Top of Exercise data

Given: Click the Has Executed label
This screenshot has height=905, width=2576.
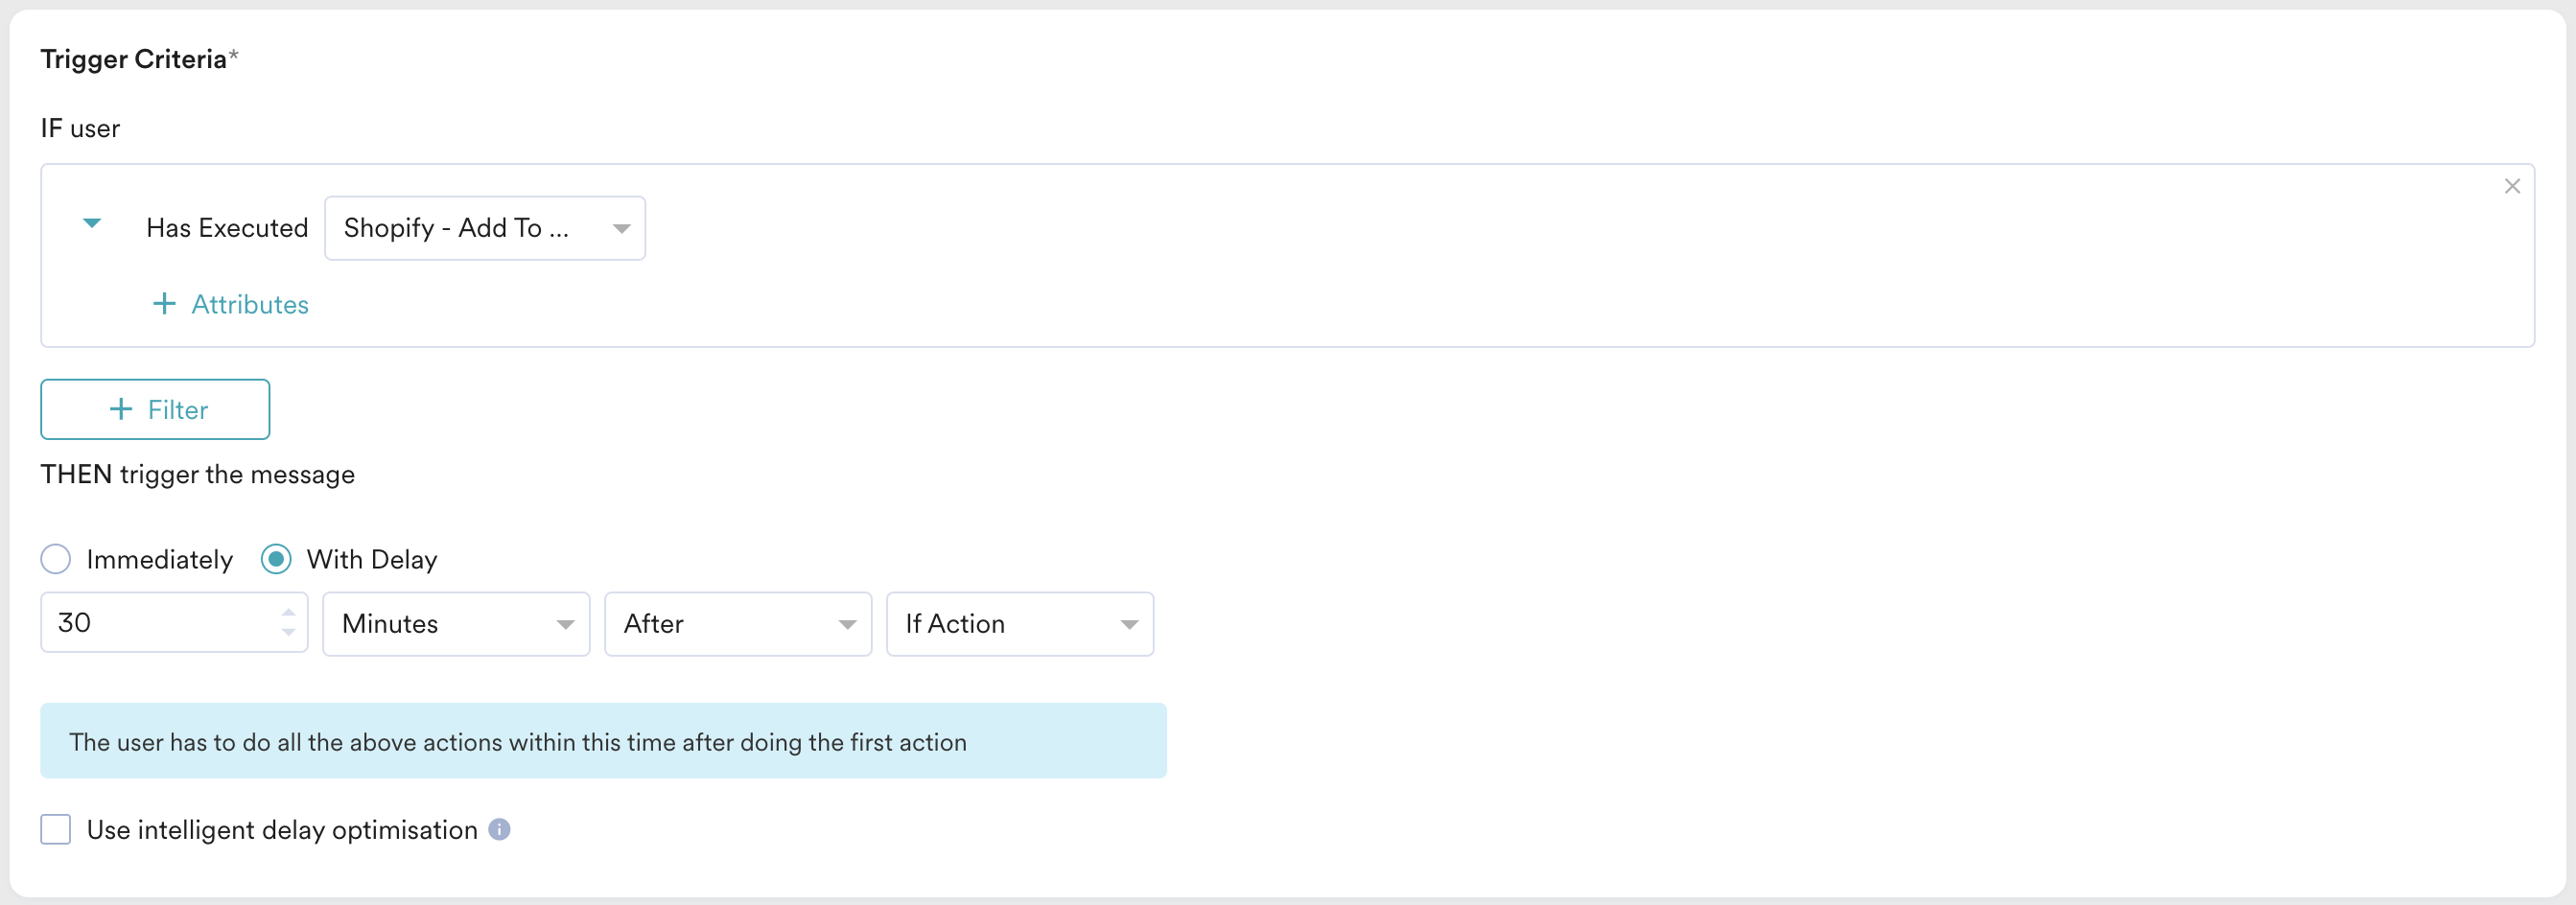Looking at the screenshot, I should (x=227, y=229).
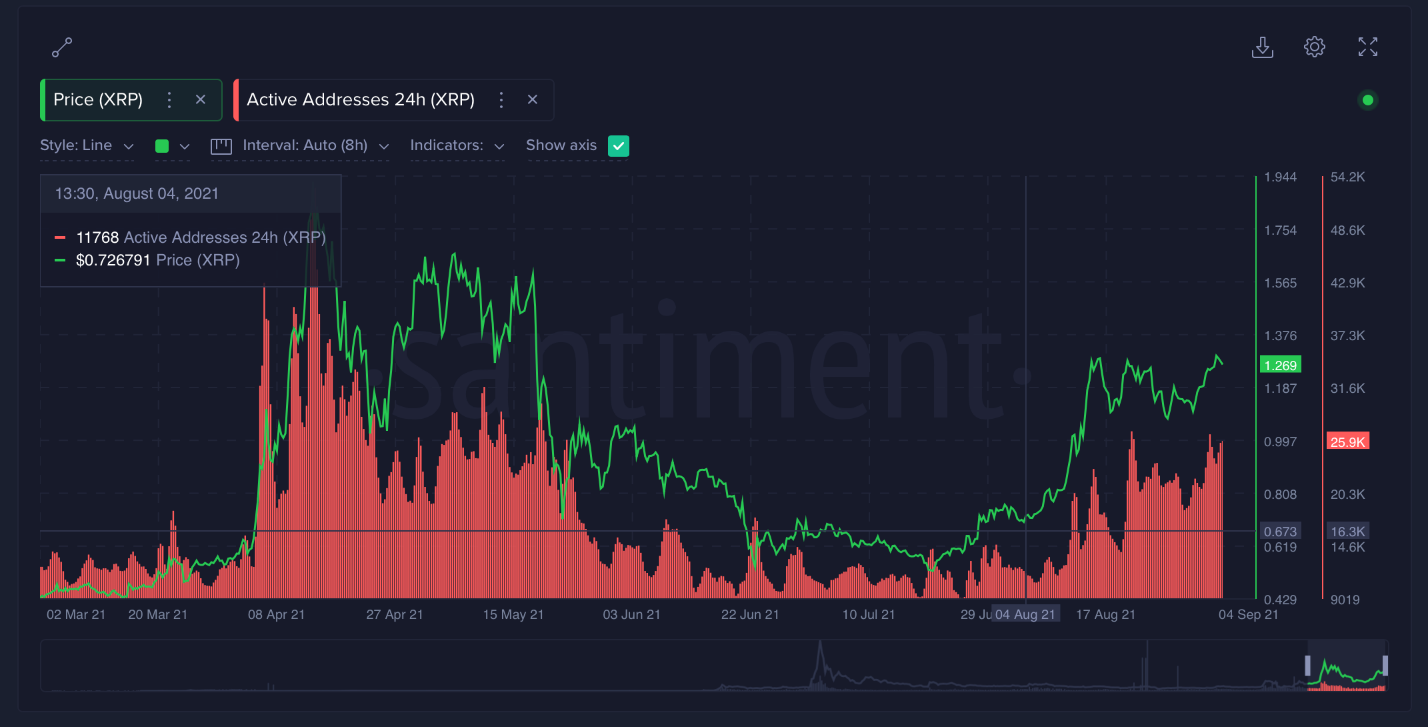This screenshot has height=727, width=1428.
Task: Open chart settings via the gear icon
Action: 1315,46
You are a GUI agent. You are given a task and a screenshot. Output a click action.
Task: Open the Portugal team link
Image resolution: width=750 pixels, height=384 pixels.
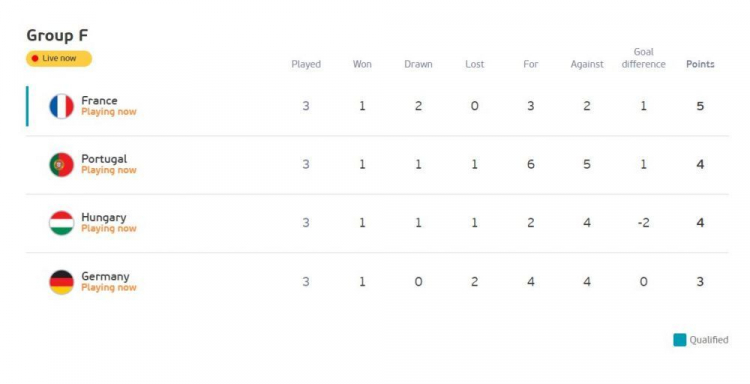point(104,159)
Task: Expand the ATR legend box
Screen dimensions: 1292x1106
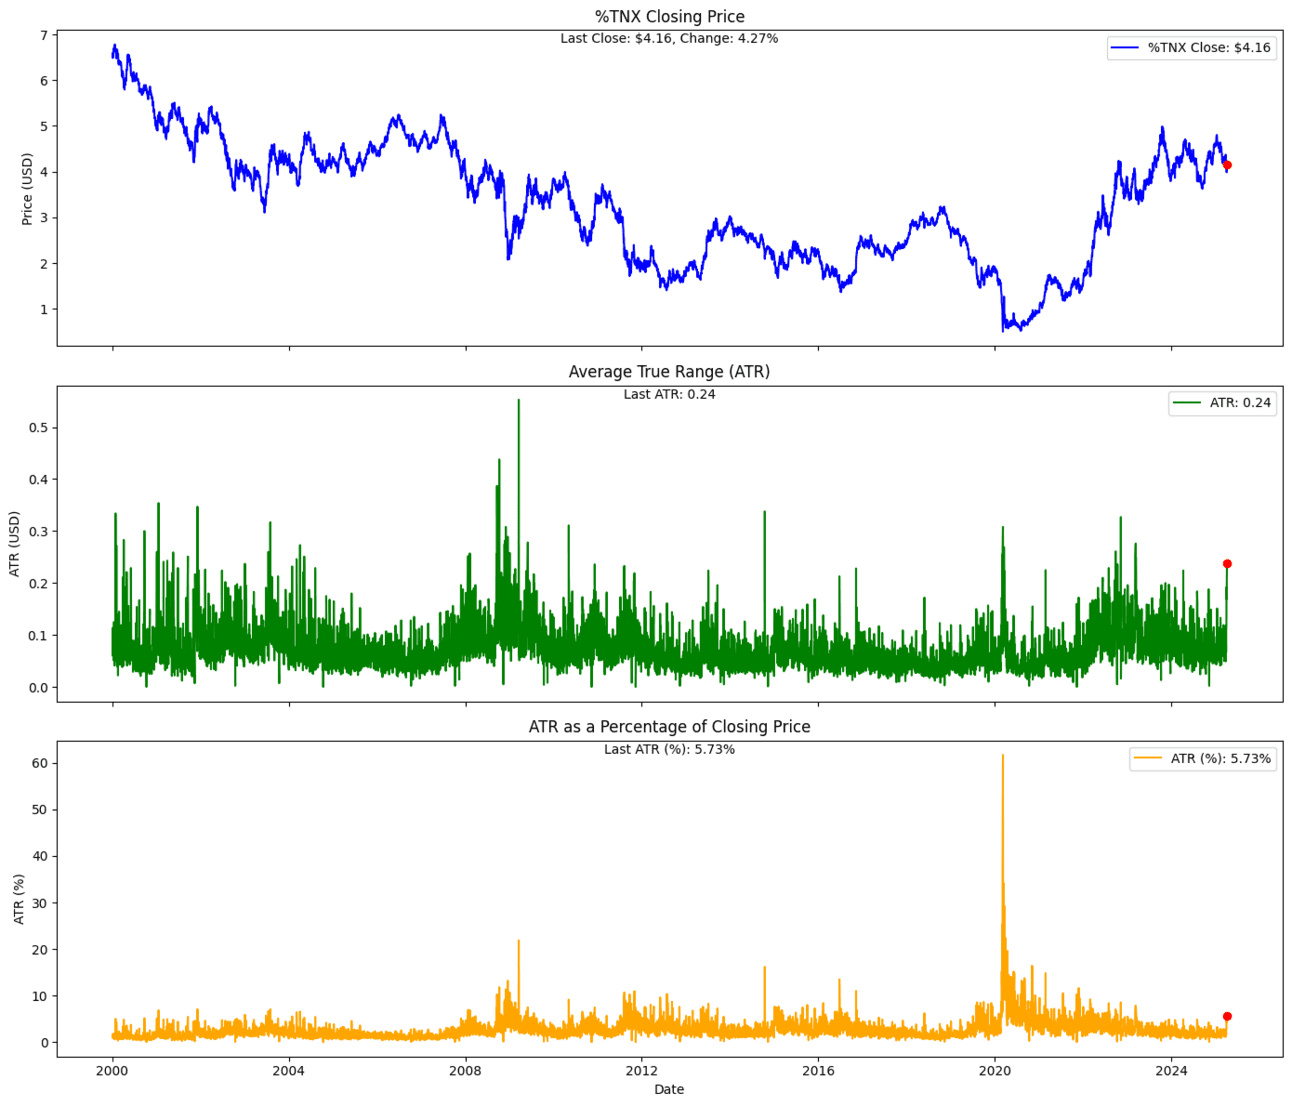Action: tap(1222, 404)
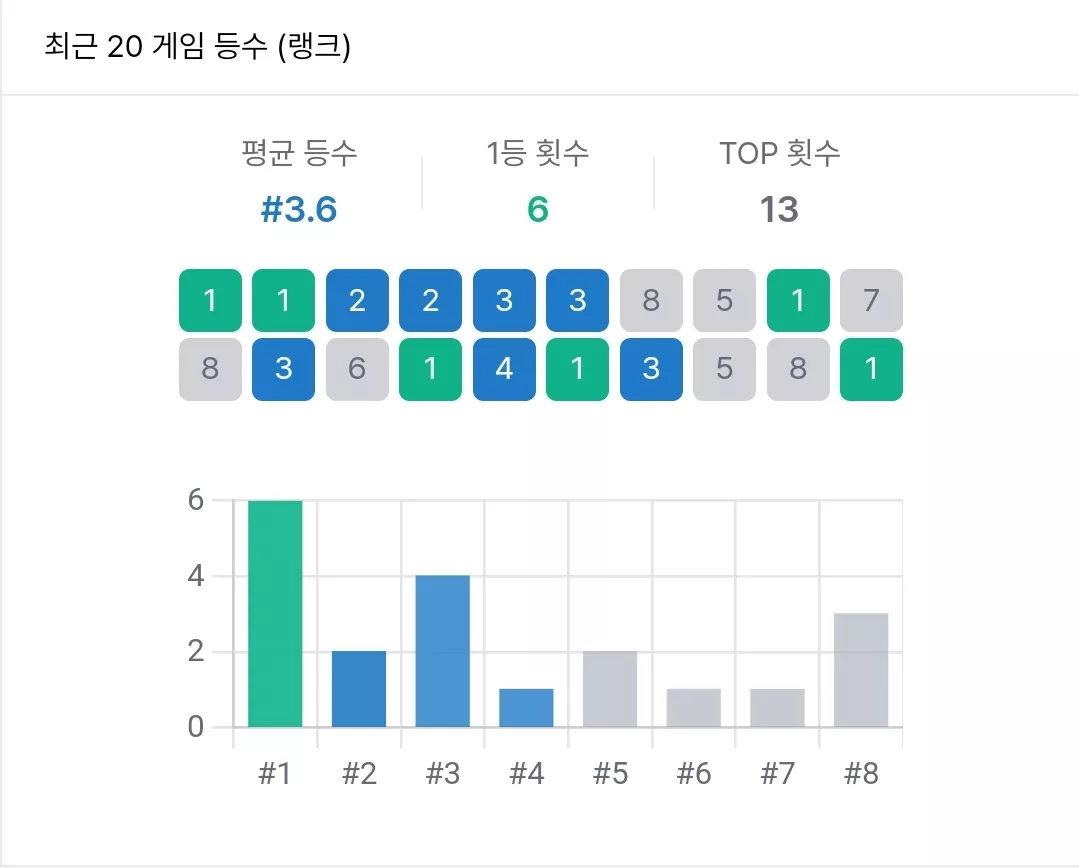Select the first blue 2 tile in top row
The height and width of the screenshot is (868, 1079).
tap(357, 300)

Bottom of Exercise data

• Task
Keep the pictures out while you retype all of the data above exactly as it appears.

• Expected output
Given: Click the Has Executed label
This screenshot has height=905, width=2576.
Looking at the screenshot, I should (x=227, y=229).
This screenshot has height=727, width=1428.
Task: Open chart settings via the gear icon
Action: 1315,46
You are a GUI agent. You are given a task and a screenshot. Output a click action.
Task: Open the Portugal team link
Image resolution: width=750 pixels, height=384 pixels.
point(104,159)
Task: Expand the ATR legend box
Screen dimensions: 1292x1106
Action: tap(1222, 404)
Select the first blue 2 tile in top row
The height and width of the screenshot is (868, 1079).
tap(357, 300)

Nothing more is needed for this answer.